Energy fluctuations shape free energy of nonspecific biomolecular interactions

TL;DR

This paper introduces a model predicting biomolecular binding free energy from energy spectrum fluctuations, enabling better utilization of low-affinity scores in docking algorithms, thus advancing understanding of molecular recognition.

Contribution

It presents a novel theoretical approach linking energy fluctuations to free energy estimates, applicable to diverse biomolecular interactions.

Findings

Free energy correlates with energy spectrum width.

Low-affinity scores can inform free energy calculations.

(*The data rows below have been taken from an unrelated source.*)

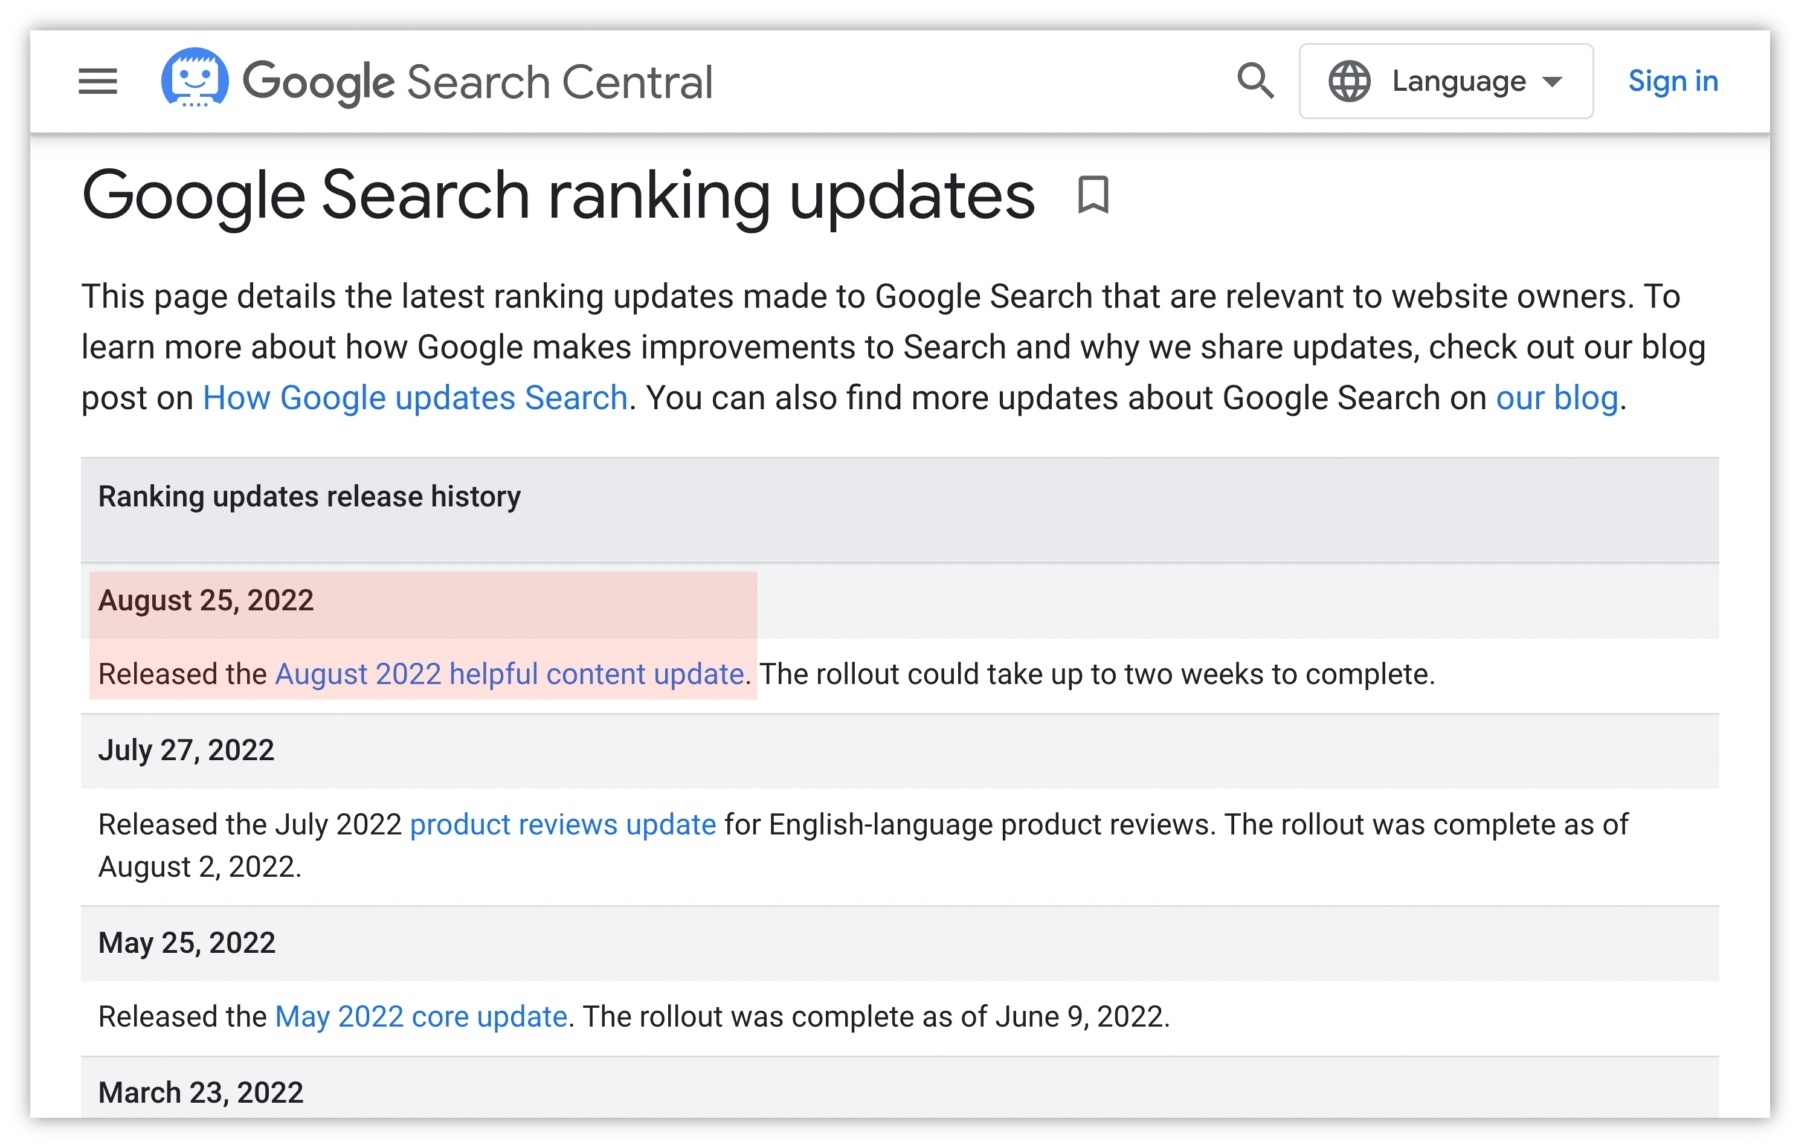The width and height of the screenshot is (1800, 1148).
Task: Follow the "our blog" link
Action: pos(1556,398)
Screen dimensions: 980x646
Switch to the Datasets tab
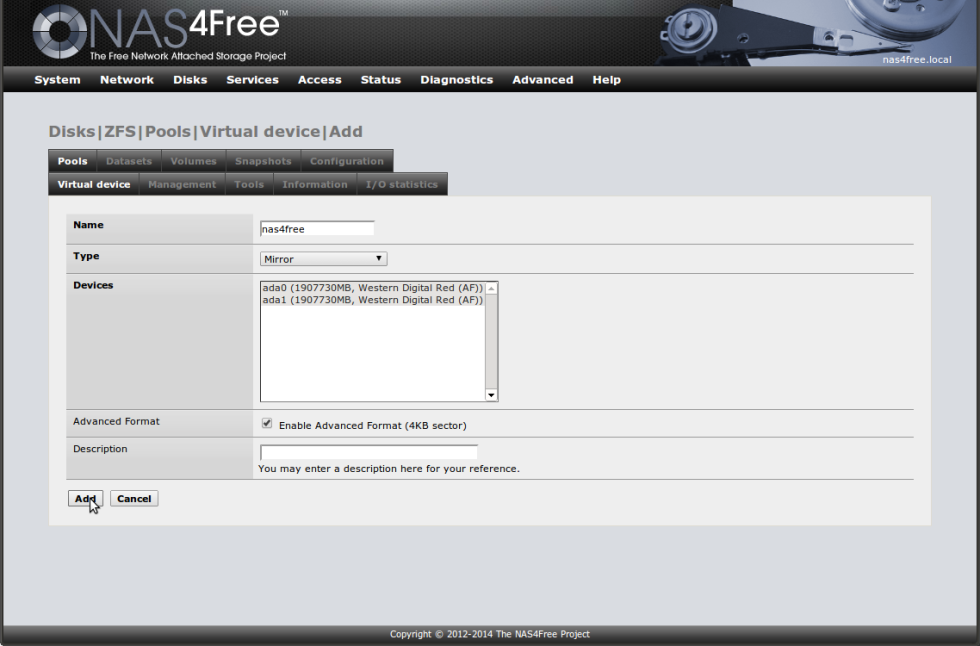[129, 160]
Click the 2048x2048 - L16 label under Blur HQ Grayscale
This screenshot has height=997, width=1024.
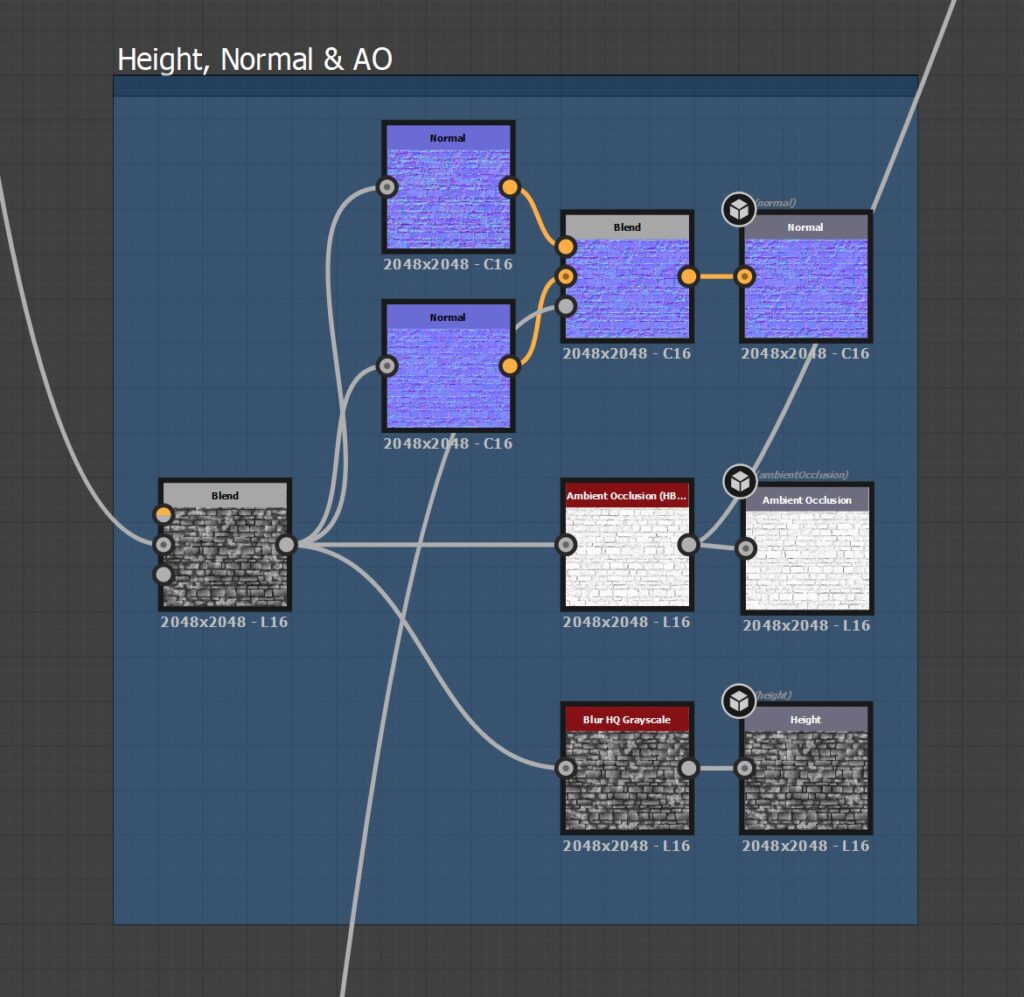pyautogui.click(x=626, y=844)
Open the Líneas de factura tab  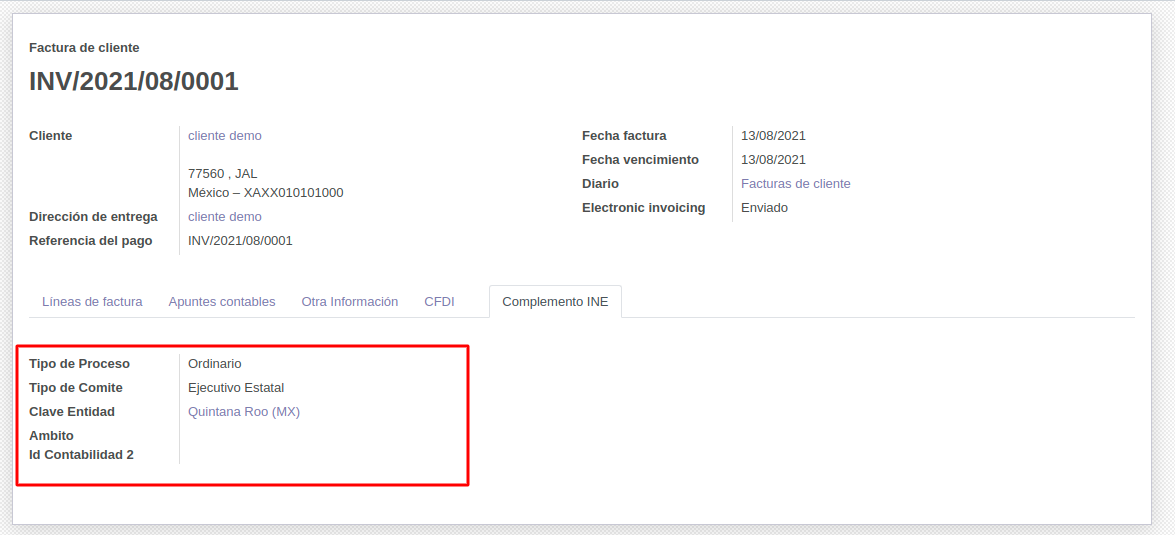[x=92, y=301]
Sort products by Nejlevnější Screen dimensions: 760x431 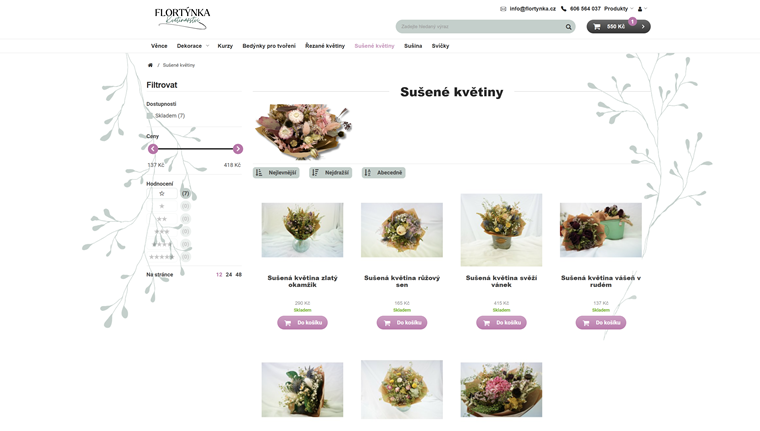[276, 173]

Model validated with protein-protein docking data.

Abstract

Understanding design principles of biomolecular recognition is a key question of molecular biology. Yet the enormous complexity and diversity of biological molecules hamper the efforts to gain a predictive ability for the free energy of protein-protein, protein-DNA, and protein-RNA binding. Here, using a variant of the Derrida model, we predict that for a large class of biomolecular interactions, it is possible to accurately estimate the relative free energy of binding based on the fluctuation properties of their energy spectra, even if a finite number of the energy levels is known. We show that the free energy of the system possessing a wider binding energy spectrum is almost surely lower compared with the system possessing a narrower energy spectrum. Our predictions imply that low-affinity binding scores, usually wasted in protein-protein and protein-DNA docking algorithms, can be efficiently utilized to compute the free energy. Using the results of Rosetta docking simulations of protein-protein interactions from Andre et al., Proc. Natl. Acad. Sci. U.S.A. 105, 16148 (2008), we demonstrate the power of our predictions.